The US Court of Appeals for the Federal Circuit found that 35 USC § 314(d) did not bar its review of a Patent Trial & Appeal Board determination that a petitioner was not estopped from maintaining inter partes review (IPR) proceedings since the alleged estoppel-triggering event occurred post-institution. Uniloc 2017 LLC v. Facebook Inc., Case Nos. 19-1688, -1689 (Fed. Cir. Mar. 9, 2021) (Chen, J.)
Facebook and WhatsApp (collectively, Facebook) filed two IPR proceedings challenging certain claims of Uniloc’s patents. Apple also filed a petition challenging a subset of claims of the patent. Facebook subsequently filed a third petition that was substantively identical to Apple’s petition and also filed a motion to join Apple’s IPR. LG Electronics filed petitions identical to Facebook’s three petitions and also filed motions to join Facebook’s IPRs. The Board instituted Facebook’s third petition and granted Facebook’s motion to join Apple’s IPR. The Board then instituted Facebook’s original IPRs and ordered the parties to “brief the applicability, if any, of 35 U.S.C. § 315(e)(1)” against Facebook, in light of the soon-to-be-issued final written decision for Apple’s IPR. At the time, LG’s petition and motion to join Facebook’s IPRs had not been decided.
In response to the Board’s order, Facebook argued that it should not be estopped under § 315 from challenging the patentability of any claim upon the issuance of a final written decision in Apple’s IPR. Facebook argued that if the Board did find it estopped, Facebook should be able to continue as a petitioner against one of the claims, which it never challenged, in Apple’s IPR. Facebook also argued that if LG’s IPR petition was granted and LG was joined as a party to its first IPR, the IPR should proceed as to all challenged claims (regardless of whether Facebook was found estopped) because LG was not a party in Apple’s IPR. Uniloc responded, arguing that once the Board issued a final written decision in Apple’s IPR, Facebook would be estopped as to all claims challenged in its first IPR and the Board must terminate that proceeding. Uniloc also argued that allowing LG to join the IPR would create inefficiency and confusion.

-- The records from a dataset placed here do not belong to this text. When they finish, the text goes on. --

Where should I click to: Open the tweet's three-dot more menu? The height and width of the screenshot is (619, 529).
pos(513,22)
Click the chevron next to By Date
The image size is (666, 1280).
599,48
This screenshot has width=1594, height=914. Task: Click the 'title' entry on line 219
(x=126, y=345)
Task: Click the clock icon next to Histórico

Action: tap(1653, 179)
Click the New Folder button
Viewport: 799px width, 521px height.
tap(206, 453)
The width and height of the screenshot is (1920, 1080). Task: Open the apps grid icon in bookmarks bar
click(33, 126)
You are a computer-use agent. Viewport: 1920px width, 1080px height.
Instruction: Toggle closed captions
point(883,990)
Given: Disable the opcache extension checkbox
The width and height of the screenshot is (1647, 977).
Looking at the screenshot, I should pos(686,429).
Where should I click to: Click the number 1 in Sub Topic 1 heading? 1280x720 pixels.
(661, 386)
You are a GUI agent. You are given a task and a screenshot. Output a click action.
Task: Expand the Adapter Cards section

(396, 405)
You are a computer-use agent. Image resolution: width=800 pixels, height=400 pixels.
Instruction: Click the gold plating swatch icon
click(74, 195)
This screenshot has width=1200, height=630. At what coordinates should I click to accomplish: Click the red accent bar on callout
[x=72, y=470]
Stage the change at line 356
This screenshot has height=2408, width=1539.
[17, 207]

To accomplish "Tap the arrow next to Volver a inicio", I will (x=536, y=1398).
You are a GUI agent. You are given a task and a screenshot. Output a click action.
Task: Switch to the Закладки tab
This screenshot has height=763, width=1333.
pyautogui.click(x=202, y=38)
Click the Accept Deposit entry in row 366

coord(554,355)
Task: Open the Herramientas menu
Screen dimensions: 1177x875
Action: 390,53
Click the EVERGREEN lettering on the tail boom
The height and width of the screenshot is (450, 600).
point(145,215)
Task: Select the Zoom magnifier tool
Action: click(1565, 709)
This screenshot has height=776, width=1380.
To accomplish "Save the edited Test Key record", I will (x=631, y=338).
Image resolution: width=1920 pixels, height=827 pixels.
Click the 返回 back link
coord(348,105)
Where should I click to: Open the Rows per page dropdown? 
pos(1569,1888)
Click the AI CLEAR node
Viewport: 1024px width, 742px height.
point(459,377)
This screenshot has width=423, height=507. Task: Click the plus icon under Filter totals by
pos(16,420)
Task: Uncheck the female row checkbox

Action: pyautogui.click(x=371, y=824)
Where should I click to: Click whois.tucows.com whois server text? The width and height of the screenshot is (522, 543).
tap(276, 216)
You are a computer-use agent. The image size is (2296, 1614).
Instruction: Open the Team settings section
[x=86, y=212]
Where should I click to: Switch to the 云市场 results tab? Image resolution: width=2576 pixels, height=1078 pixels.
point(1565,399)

The Board ultimately instituted LG’s IPR petitions and granted LG’s motion to join Facebook’s IPRs. In its Patent Owner Responses to the original Facebook IPR petitions, Uniloc argued that LG should be barred from maintaining the first Facebook IPR once the Board issued a final written decision in the Apple IPR because LG was estopped as a real party in interest (RPI) or privy to Facebook. A few months later, the Board issued a final written decision in the Apple IPR upholding the patentability of all challenged claims. The Board’s decision in the first Facebook IPR found that Facebook was estopped under § 315(e)(1) as to claims also challenged in Apple’s IPR, but not other claims since § 315(e)(1)’s estoppel provisions apply only to grounds that the petitioner raised or reasonably could have raised “with respect to that claim.”